> [Input records]:
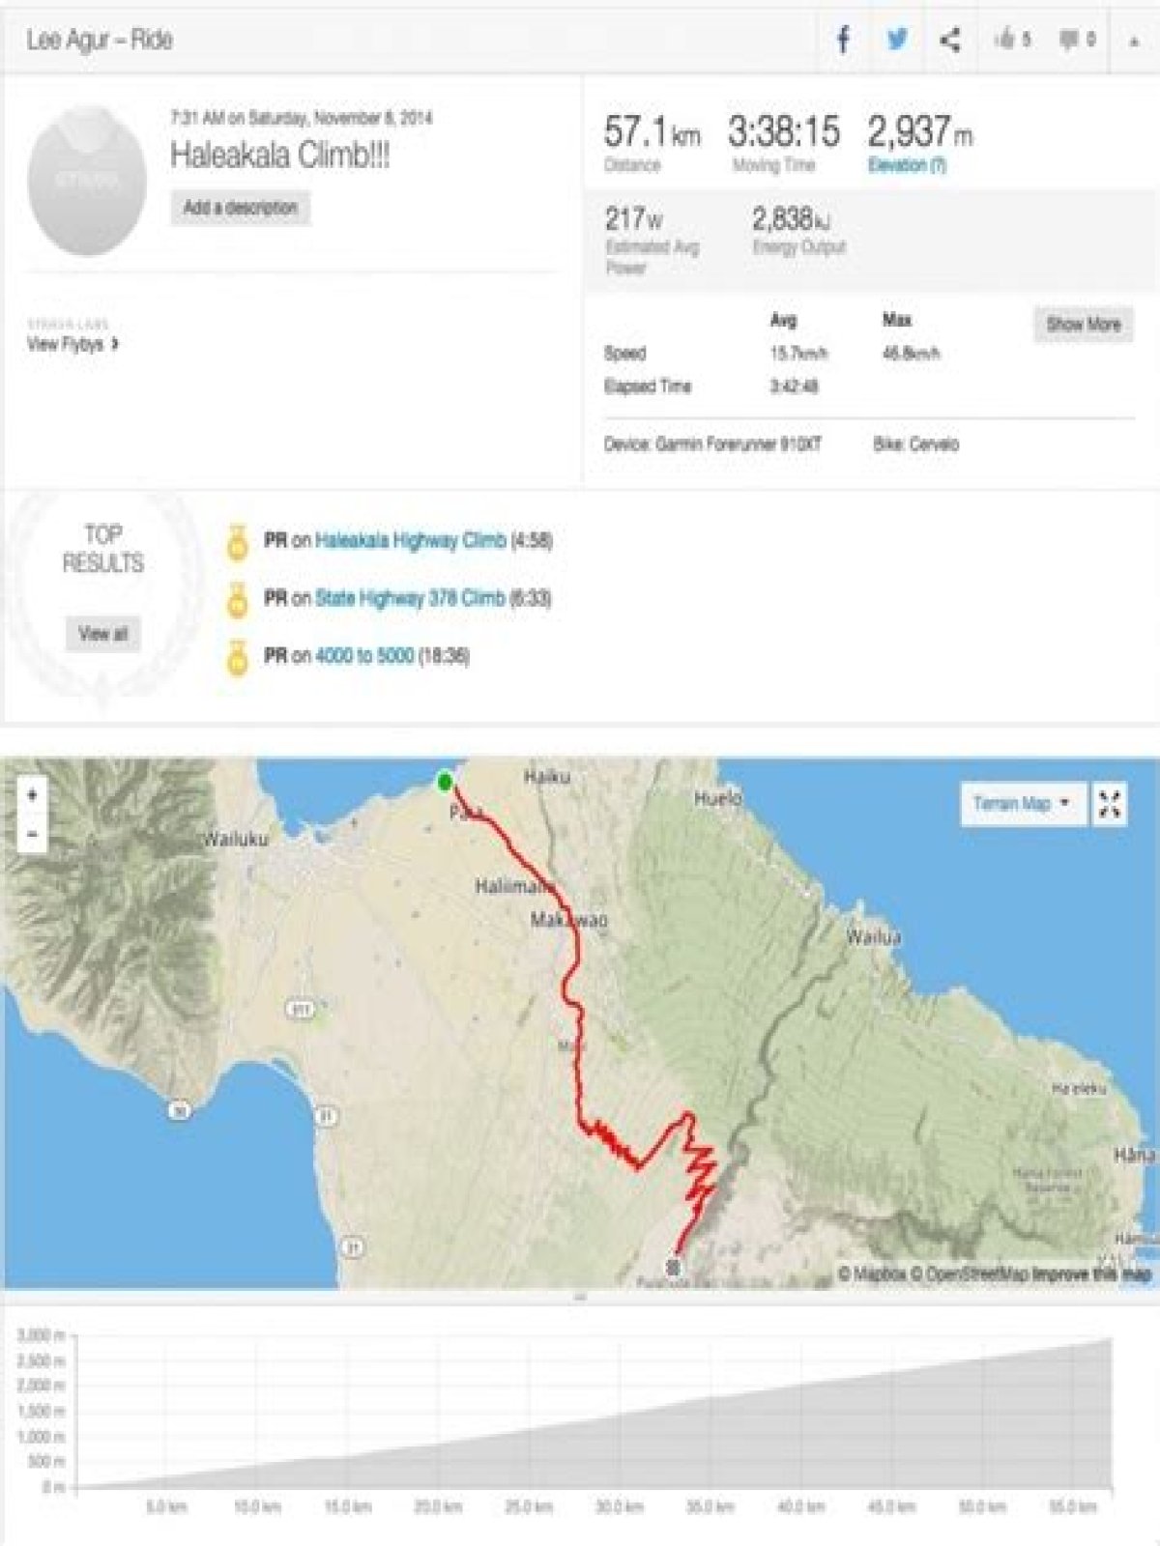This screenshot has width=1160, height=1546.
Task: Click Show More stats button
Action: pyautogui.click(x=1083, y=324)
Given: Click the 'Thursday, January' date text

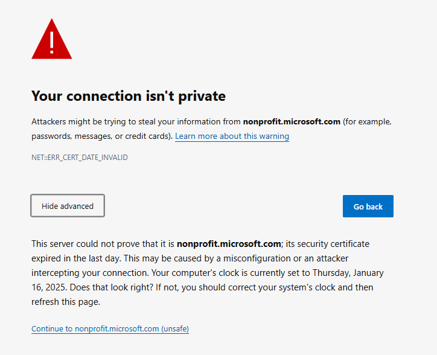Looking at the screenshot, I should click(348, 273).
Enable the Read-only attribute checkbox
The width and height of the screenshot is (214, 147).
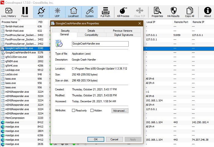point(73,110)
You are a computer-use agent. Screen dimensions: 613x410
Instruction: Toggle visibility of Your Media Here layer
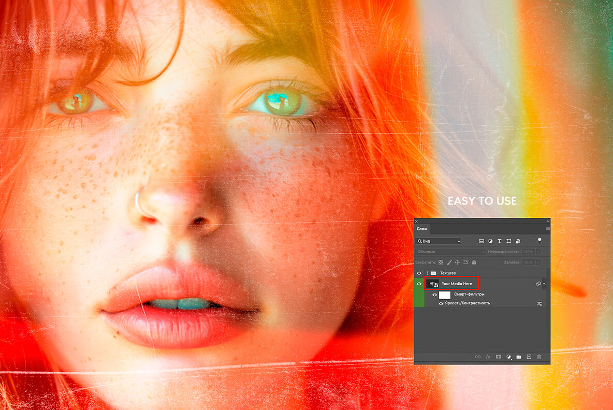420,284
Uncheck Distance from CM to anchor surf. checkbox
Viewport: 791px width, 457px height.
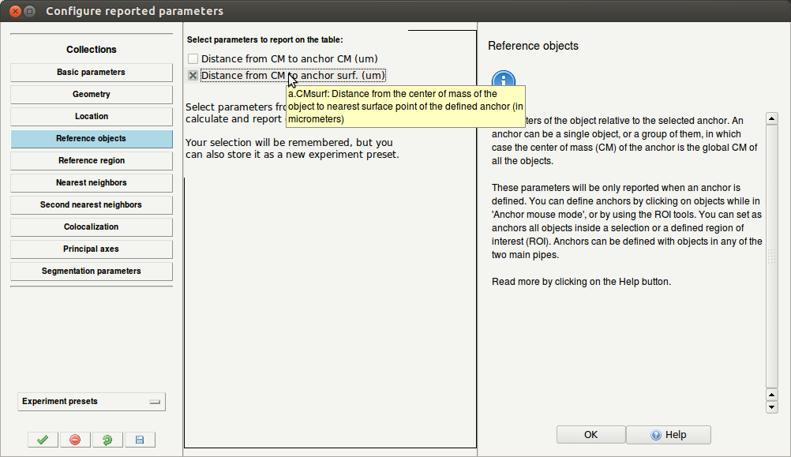click(x=193, y=76)
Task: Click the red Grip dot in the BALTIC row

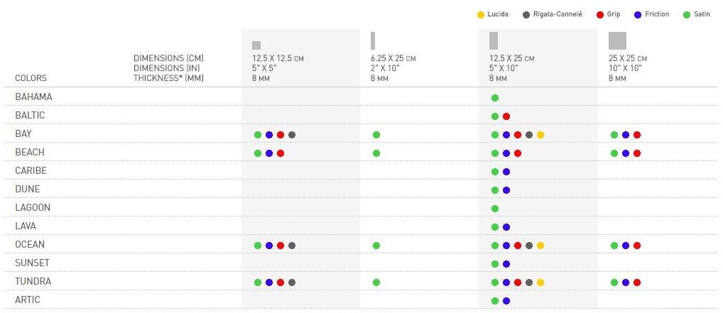Action: coord(506,116)
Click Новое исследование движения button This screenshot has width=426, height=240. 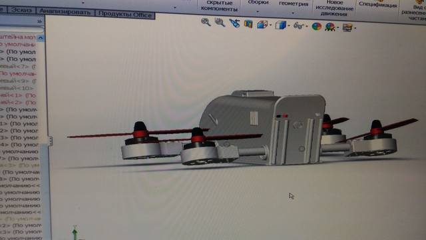(x=334, y=8)
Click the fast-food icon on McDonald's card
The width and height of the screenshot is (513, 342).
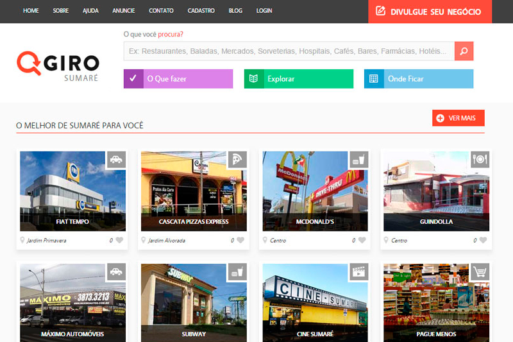pyautogui.click(x=359, y=160)
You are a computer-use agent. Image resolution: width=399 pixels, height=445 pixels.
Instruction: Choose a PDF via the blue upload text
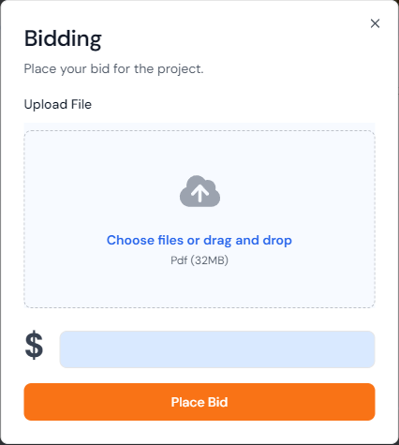click(200, 240)
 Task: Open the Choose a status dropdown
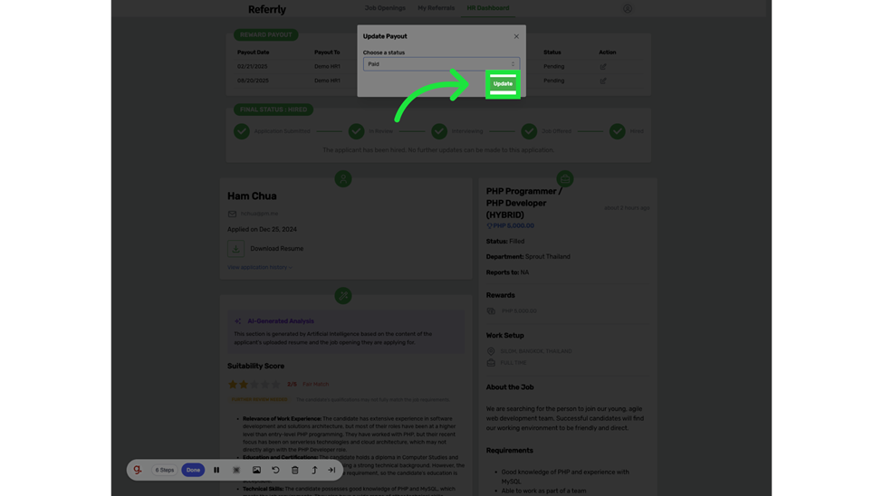[442, 64]
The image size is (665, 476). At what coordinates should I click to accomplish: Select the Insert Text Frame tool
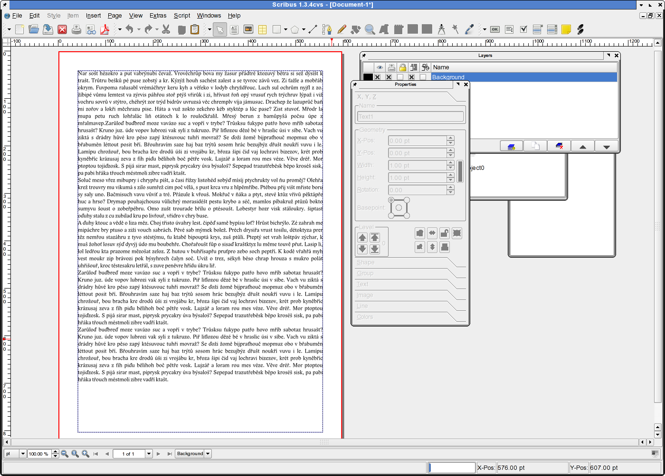pos(234,29)
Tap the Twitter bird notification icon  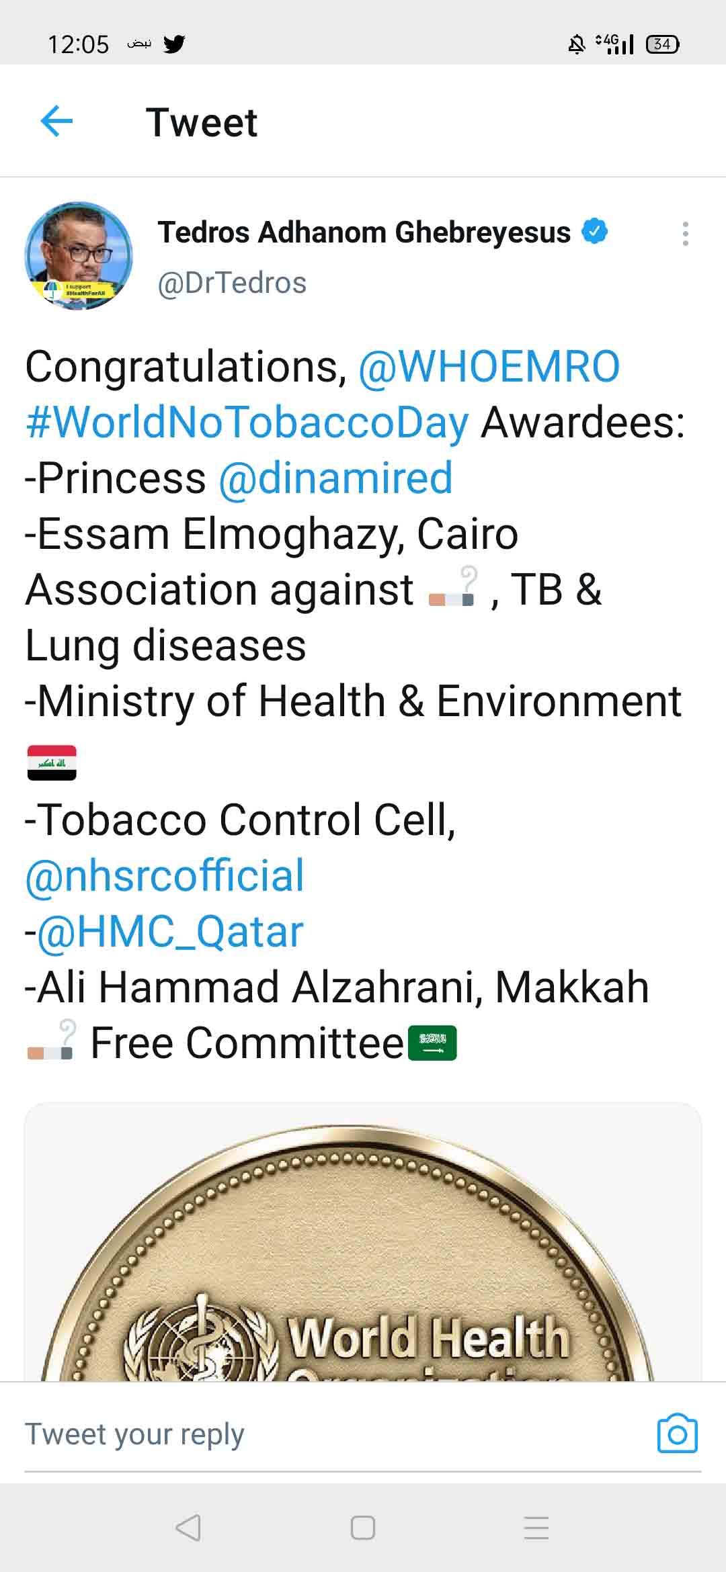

> [What to work on]:
Output an exact copy of the lines from the one with "The width and height of the screenshot is (513, 342)." through the closing line of the records, inclusive, without any images.

> [Answer]:
The width and height of the screenshot is (513, 342).
pyautogui.click(x=359, y=160)
You are a computer-use agent. Image resolution: width=399 pixels, height=445 pixels.
Instruction: Choose a PDF via the blue upload text
click(200, 240)
 Task: Open the Choose a status dropdown
[442, 64]
The image size is (665, 476). At what coordinates should I click to accomplish: Select the Insert Text Frame tool
pos(234,29)
Tap the Twitter bird notification icon  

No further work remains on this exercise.